Table 15. B3LYP computed eight ABO₃ perovskite AO₃-terminated (111) surface three upper-layer atom relaxation (% of a₀).

Layer	Ion	BTO	CTO	PTO	STO	BZO	CZO	PZO	SZO
1	A	−1.24	−0.52	+1.01	+1.33	+1.70	−3.61	−0.05	−0.74
	O	−3.98	−0.81	−2.52	−0.03	−0.57	−0.07	−1.26	−0.52
2	B	+2.49	+2.13	+0.02	+1.81	+0.21	+1.20	+1.18	+0.74
3	A	+1.49	+2.60	+1.26	−0.03	+0.71	−0.02	−0.02	−0.02
	O	−0.25	−0.07	+1.26	−0.26	−0.01	−0.07	−0.02	−0.18

, according to our B3LYP computations, most of AO₃-terminated ABO₃ perovskite upper-layer atoms also relax inwards. Nevertheless, their relaxation magnitudes are considerably smaller than for the upper-layer atom inward relaxation magnitudes on the B-terminated ABO₃ perovskite upper layer (Table 14 and Table 15).

As it is possible to see from

Table 16. B3LYP computed surface energies for B as well as AO₃-terminated ABO₃ perovskite (111) surfaces (in eV per surface cell).
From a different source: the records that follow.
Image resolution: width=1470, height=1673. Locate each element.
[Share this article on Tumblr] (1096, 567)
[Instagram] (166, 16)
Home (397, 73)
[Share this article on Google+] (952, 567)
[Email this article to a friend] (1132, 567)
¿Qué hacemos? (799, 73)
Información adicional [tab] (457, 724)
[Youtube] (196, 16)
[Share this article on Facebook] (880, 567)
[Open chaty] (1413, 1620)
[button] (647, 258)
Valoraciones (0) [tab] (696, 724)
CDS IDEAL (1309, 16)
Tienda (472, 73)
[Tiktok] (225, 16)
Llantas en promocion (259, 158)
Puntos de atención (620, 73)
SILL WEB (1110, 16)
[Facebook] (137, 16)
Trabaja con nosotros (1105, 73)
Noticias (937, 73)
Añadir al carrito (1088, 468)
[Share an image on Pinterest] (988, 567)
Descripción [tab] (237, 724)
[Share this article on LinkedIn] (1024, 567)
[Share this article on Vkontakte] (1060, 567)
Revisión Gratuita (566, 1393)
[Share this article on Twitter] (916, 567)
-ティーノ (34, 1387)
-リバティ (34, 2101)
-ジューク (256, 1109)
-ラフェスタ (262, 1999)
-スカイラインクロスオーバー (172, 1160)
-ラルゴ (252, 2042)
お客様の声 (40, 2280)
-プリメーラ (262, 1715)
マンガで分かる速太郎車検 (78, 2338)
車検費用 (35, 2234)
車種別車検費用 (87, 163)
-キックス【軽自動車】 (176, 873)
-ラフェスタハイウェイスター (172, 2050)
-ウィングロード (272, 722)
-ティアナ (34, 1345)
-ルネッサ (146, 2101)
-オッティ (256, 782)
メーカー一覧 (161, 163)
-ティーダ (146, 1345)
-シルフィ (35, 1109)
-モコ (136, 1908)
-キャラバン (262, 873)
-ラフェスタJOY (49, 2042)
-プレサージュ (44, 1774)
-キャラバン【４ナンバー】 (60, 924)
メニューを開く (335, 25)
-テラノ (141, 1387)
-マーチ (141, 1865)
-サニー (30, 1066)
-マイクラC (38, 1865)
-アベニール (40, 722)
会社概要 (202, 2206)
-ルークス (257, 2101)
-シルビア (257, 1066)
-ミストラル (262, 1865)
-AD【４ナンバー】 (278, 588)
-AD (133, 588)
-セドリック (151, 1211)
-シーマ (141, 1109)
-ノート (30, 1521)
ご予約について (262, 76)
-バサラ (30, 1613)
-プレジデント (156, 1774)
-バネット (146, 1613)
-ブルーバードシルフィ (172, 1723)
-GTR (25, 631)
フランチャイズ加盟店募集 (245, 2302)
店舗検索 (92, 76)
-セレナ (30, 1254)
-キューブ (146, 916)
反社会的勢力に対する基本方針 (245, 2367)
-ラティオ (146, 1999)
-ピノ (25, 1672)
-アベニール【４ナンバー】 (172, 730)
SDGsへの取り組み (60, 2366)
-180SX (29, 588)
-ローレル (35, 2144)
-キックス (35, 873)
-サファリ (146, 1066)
Termination	BTO	CTO	PTO	STO	BZO	CZO	PZO	SZO
B-terminated	7.28	4.18	6.14	4.99	7.94	8.19	6.93	7.98
AO3-terminated	8.40	5.86	8.11	6.30	9.33	9.62	8.21	9.45

, according to our B3LYP computation results for seven ABO₃ perovskites, the B-terminated ABO₃ perovskite (111) surface energies are always smaller than the respective AO₃-terminated ABO₃ perovskite (111) surface energies. The B-terminated ABO₃ perovskite (111) surface energies (Table 16) are in the energy range of 4.18 eV for the Ti-terminated CaTiO₃ (111) surface to 8.19 eV for the Zr-terminated CaZrO₃ (111) surface. The AO₃-terminated ABO₃ perovskite (111) surface energies are in the range of 5.86 eV for the CaO₃-terminated CaTiO₃ (111) surface to 9.62 eV for the CaO₃-terminated CaZrO₃ (111) surface (Table 16).

4. Conclusions

We performed B3PW and B3LYP computations for BTO, CTO, PTO, STO, BZO, CZO, PZO and SZO perovskite neutral (001) along with polar (011) and (111) surfaces. For the neutral AO- as well as BO₂-terminated (001) surfaces, in most cases, all upper-layer atoms relax inwards, although the second-layer atoms shift outwards. There are only three exceptions to this systematic trend (Table 4 and Table 5). Namely, upward relaxation of TiO₂-terminated PTO (001) surface upper-layer O atom by (+0.31% of a₀) (Table 5). On the (001) BO₂-terminated surface, the second-layer metal atoms, as a rule, exhibit larger atomic relaxations than the second-layer O atoms. For most ABO₃ perovskites, the (001) surface rumpling s is bigger for the AO- than BO₂-terminated surfaces. In contrast, the surface energies, for both (001) terminations, are practically identical. Nevertheless, for the BTO, PTO and PZO perovskites, the BO₂-terminated (001) surface has a slightly smaller surface energy, and therefore, it is more stable. In contrast, for CTO, STO, CZO and SZO perovskites, the AO-terminated (001) surface has a slightly smaller surface energy, and therefore, it is slightly more stable. Conversely, different (011) surface terminations exhibit quite different surface energies for the O-terminated, A-terminated, and BO-terminated surfaces. Our computed ABO₃ perovskite (111) surface energies are always significantly larger than the neutral (001) and polar (011) surface energies. Our computed ABO₃ perovskite bulk B-O chemical bond covalency increase near their neutral (001) and especially polar (011) surfaces. It is worth noting that for the (011) surfaces, in the plane B(I)-O(I) chemical bond population for all eight of our computed ABO₃ perovskites is in the range of 0.128e for the CTO perovskite to 0.152e for the BZO perovskite (Table 13 and Figure 24). Finally, as we can see from Table 13 and Figure 24, the ultimately largest B-O chemical bond population, according to our B3LYP or B3PW computations for eight ABO₃ perovskites, is for the BO-terminated (011) surface B(I)-O(II) chemical bond population, in the direction perpendicular to the BO-terminated (011) surface. It is in the range of 0.186e for the CTO perovskite to 0.252e for the PZO and BZO perovskites (Figure 24 and Table 13).